[Source records]
━━━━━━━━━━━━━━━━

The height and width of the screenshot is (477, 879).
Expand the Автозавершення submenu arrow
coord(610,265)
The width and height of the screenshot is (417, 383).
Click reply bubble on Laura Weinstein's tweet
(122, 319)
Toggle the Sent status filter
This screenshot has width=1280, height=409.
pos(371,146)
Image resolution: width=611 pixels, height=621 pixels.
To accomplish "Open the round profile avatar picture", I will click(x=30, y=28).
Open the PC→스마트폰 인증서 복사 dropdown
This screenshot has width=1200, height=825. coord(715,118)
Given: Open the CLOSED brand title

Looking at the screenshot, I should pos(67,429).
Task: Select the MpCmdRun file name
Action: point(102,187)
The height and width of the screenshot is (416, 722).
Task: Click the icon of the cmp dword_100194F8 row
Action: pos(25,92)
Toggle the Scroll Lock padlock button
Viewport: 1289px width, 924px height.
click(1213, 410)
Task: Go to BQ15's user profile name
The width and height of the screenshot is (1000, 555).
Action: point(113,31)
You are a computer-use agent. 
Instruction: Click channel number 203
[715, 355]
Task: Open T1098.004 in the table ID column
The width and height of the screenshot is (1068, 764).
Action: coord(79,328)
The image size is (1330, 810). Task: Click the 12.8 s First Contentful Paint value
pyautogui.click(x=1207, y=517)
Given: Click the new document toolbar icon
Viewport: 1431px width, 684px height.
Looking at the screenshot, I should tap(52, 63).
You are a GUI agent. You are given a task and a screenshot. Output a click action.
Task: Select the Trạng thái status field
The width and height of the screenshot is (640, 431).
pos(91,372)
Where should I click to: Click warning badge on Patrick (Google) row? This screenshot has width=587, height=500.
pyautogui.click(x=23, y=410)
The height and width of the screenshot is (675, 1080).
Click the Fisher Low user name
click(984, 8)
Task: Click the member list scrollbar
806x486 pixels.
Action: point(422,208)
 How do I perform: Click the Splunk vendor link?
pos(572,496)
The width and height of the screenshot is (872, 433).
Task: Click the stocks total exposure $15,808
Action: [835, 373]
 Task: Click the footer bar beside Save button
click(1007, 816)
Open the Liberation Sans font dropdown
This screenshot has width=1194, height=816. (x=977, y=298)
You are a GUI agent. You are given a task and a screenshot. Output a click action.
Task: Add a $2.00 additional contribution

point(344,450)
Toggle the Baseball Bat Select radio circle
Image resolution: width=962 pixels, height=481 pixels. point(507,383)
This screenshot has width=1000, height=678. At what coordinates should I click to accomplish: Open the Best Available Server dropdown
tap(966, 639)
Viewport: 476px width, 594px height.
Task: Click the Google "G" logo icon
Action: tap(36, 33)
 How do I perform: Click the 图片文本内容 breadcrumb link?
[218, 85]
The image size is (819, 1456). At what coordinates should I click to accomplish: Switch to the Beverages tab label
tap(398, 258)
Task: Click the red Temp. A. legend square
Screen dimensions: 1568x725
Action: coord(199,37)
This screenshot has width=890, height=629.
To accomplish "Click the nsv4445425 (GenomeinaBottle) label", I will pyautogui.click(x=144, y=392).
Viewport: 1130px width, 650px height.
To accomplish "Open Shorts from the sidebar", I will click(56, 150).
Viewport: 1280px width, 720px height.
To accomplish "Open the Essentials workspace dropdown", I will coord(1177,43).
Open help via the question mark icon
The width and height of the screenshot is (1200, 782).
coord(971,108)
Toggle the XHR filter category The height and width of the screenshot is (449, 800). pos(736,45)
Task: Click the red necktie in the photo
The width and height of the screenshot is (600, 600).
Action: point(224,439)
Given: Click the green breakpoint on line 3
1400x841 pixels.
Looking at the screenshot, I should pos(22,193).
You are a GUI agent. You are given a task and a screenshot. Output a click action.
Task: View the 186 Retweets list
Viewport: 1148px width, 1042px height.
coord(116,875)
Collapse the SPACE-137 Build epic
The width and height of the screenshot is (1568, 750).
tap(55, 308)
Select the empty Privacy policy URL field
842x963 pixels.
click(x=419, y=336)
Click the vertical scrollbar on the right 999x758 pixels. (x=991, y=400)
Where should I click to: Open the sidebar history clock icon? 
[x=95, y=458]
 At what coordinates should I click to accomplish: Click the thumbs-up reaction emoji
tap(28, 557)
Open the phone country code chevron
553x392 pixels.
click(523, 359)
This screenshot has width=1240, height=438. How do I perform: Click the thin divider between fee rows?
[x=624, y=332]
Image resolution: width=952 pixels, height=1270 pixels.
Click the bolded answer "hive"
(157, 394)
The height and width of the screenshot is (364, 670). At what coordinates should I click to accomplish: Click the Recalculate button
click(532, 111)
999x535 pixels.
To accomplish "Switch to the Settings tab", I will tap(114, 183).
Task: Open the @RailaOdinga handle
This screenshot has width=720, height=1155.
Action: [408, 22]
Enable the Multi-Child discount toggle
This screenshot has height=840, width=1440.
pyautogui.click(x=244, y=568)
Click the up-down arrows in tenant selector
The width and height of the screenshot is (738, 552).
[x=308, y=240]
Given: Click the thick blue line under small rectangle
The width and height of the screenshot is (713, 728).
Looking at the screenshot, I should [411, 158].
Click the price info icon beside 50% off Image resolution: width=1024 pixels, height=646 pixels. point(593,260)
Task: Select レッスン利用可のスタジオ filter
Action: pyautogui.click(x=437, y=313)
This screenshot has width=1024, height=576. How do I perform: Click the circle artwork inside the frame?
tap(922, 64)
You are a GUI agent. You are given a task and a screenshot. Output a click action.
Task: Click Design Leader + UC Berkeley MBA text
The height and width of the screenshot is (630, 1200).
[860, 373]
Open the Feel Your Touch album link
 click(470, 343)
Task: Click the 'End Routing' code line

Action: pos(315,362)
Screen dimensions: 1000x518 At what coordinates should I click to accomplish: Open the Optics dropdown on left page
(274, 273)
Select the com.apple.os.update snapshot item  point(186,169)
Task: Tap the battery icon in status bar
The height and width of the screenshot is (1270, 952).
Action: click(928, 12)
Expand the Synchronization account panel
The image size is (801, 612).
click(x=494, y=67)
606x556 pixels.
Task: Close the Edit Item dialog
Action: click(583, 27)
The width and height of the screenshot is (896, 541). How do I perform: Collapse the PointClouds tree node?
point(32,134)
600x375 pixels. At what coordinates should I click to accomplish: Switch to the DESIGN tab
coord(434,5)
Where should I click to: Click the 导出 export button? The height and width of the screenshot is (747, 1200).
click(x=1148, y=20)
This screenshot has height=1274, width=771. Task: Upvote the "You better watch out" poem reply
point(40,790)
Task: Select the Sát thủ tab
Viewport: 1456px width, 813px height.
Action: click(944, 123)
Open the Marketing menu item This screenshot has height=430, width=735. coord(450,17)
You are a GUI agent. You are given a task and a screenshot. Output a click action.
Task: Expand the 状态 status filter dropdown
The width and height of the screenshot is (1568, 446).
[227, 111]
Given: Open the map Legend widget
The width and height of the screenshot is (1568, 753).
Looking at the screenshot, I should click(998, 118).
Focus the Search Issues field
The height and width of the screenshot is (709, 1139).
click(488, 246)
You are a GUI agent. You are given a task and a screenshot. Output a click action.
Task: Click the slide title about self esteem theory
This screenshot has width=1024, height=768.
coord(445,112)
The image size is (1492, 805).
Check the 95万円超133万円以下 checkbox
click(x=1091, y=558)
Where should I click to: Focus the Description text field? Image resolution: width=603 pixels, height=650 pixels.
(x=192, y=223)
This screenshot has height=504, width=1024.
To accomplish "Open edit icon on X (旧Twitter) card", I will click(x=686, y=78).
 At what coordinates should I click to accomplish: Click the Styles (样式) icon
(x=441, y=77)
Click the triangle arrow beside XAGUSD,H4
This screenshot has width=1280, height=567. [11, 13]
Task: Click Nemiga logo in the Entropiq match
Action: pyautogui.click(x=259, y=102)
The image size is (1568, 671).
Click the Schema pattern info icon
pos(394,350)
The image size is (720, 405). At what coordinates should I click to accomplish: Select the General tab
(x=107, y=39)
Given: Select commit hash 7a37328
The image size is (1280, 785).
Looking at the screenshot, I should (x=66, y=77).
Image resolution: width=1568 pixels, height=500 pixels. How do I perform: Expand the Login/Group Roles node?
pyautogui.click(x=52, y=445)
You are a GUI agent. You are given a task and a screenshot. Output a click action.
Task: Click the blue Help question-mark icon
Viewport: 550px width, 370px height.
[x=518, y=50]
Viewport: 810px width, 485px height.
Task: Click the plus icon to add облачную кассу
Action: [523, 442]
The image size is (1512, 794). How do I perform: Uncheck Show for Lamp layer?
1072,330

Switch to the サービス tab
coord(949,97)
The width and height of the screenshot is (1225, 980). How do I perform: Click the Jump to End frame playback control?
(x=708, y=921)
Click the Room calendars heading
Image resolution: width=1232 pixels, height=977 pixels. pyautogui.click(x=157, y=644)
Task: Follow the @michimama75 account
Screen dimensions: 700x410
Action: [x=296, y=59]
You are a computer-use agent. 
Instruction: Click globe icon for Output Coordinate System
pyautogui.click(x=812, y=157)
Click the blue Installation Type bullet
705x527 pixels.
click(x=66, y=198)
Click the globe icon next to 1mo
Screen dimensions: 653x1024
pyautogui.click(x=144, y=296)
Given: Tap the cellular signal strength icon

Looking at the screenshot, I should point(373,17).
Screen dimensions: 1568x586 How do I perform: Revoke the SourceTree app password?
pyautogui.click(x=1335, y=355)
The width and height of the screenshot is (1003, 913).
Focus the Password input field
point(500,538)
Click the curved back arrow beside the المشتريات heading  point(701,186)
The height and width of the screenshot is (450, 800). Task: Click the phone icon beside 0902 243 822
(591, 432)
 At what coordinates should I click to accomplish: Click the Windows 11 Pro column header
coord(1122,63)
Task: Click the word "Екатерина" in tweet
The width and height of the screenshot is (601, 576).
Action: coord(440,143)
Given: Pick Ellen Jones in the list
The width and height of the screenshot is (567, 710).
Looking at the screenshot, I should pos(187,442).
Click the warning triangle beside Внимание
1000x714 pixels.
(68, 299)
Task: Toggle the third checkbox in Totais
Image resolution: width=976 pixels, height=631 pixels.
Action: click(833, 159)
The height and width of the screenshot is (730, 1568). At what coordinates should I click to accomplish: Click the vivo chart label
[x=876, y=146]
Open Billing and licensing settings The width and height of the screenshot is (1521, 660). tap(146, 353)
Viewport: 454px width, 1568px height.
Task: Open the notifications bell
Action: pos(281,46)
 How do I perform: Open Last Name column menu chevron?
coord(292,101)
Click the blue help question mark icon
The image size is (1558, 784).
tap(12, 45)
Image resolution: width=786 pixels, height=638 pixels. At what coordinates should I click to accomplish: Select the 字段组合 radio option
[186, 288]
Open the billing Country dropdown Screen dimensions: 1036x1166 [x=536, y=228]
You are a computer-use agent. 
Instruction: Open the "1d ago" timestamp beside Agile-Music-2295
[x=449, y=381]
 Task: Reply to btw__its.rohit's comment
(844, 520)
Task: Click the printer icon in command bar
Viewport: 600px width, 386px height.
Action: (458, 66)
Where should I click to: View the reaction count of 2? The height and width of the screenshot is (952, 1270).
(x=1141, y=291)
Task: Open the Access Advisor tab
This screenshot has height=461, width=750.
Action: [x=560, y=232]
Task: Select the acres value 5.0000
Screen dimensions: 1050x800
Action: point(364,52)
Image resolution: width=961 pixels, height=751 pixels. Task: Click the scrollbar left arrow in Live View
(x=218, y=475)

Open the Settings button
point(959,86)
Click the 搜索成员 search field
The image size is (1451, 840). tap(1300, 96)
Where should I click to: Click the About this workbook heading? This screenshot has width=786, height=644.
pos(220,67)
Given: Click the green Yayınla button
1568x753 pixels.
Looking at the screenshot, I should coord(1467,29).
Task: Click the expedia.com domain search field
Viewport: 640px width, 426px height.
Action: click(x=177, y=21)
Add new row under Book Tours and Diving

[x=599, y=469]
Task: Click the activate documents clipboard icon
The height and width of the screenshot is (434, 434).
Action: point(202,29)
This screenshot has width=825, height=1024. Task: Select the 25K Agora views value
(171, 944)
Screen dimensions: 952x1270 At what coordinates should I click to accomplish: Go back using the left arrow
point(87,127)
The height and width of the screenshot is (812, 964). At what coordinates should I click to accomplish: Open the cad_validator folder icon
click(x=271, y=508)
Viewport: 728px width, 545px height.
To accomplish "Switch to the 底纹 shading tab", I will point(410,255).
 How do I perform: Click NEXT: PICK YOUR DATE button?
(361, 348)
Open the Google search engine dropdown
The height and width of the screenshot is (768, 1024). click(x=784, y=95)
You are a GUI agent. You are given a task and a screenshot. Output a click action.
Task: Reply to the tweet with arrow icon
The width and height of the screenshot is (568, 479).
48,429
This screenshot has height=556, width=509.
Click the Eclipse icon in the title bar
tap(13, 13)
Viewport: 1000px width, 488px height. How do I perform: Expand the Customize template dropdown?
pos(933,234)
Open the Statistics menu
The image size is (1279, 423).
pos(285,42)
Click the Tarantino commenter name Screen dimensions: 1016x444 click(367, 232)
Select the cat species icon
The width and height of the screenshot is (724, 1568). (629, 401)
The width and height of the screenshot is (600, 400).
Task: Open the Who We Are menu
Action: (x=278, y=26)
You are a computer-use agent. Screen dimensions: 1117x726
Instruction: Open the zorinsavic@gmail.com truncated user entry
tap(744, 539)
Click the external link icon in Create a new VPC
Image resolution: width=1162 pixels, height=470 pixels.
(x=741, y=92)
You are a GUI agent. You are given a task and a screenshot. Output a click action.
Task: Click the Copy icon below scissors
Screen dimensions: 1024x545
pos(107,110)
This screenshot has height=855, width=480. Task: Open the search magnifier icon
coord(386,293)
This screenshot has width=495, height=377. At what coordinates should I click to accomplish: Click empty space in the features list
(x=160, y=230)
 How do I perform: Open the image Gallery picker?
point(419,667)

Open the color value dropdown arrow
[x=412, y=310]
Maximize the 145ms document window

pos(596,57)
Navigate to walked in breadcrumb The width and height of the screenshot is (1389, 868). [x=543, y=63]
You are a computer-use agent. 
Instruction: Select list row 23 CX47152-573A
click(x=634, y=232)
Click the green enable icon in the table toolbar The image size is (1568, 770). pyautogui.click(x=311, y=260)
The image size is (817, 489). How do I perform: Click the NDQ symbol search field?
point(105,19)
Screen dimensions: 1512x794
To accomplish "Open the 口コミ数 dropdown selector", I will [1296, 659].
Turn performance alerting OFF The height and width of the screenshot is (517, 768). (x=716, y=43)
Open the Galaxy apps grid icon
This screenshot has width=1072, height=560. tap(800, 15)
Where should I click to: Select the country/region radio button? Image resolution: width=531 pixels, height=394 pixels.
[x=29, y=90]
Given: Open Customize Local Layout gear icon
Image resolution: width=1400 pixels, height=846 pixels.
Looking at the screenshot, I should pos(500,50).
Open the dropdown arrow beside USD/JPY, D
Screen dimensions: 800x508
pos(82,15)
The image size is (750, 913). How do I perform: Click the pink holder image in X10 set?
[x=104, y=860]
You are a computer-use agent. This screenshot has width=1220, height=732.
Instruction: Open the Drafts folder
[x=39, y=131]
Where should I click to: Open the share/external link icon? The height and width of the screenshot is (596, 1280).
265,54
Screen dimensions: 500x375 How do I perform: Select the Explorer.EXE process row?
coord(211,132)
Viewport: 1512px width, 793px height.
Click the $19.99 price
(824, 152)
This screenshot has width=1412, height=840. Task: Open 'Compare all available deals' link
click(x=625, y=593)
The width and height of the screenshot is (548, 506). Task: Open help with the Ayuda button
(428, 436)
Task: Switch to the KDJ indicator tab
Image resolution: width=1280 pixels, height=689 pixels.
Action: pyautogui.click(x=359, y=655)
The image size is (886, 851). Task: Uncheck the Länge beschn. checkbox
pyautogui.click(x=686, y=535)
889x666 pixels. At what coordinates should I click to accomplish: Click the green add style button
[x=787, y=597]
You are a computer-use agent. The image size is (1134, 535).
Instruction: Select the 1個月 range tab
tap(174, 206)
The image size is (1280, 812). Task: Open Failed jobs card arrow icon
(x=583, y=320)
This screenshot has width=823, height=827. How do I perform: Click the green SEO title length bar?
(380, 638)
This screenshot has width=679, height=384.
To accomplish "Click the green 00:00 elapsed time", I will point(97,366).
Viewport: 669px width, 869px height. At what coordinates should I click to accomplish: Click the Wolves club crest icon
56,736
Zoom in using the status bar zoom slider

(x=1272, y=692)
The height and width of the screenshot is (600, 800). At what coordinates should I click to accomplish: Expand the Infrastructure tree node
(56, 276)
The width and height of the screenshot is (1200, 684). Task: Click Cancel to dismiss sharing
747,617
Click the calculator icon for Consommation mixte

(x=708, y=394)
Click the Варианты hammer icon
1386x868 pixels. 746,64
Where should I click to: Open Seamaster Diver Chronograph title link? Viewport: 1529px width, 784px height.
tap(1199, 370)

━━━━━━━━━━━━━━━━

Return, exactly as they stand, the lines from the start of the records above through the line with "Task: Open T1098.004 in the table ID column", both ends included, and no other lines.

The height and width of the screenshot is (477, 879).
Expand the Автозавершення submenu arrow
coord(610,265)
The width and height of the screenshot is (417, 383).
Click reply bubble on Laura Weinstein's tweet
(122, 319)
Toggle the Sent status filter
This screenshot has width=1280, height=409.
pos(371,146)
Image resolution: width=611 pixels, height=621 pixels.
To accomplish "Open the round profile avatar picture", I will click(x=30, y=28).
Open the PC→스마트폰 인증서 복사 dropdown
This screenshot has width=1200, height=825. coord(715,118)
Given: Open the CLOSED brand title

Looking at the screenshot, I should pos(67,429).
Task: Select the MpCmdRun file name
Action: point(102,187)
The height and width of the screenshot is (416, 722).
Task: Click the icon of the cmp dword_100194F8 row
Action: pos(25,92)
Toggle the Scroll Lock padlock button
Viewport: 1289px width, 924px height.
click(1213, 410)
Task: Go to BQ15's user profile name
The width and height of the screenshot is (1000, 555).
Action: point(113,31)
You are a computer-use agent. 
Instruction: Click channel number 203
[715, 355]
Task: Open T1098.004 in the table ID column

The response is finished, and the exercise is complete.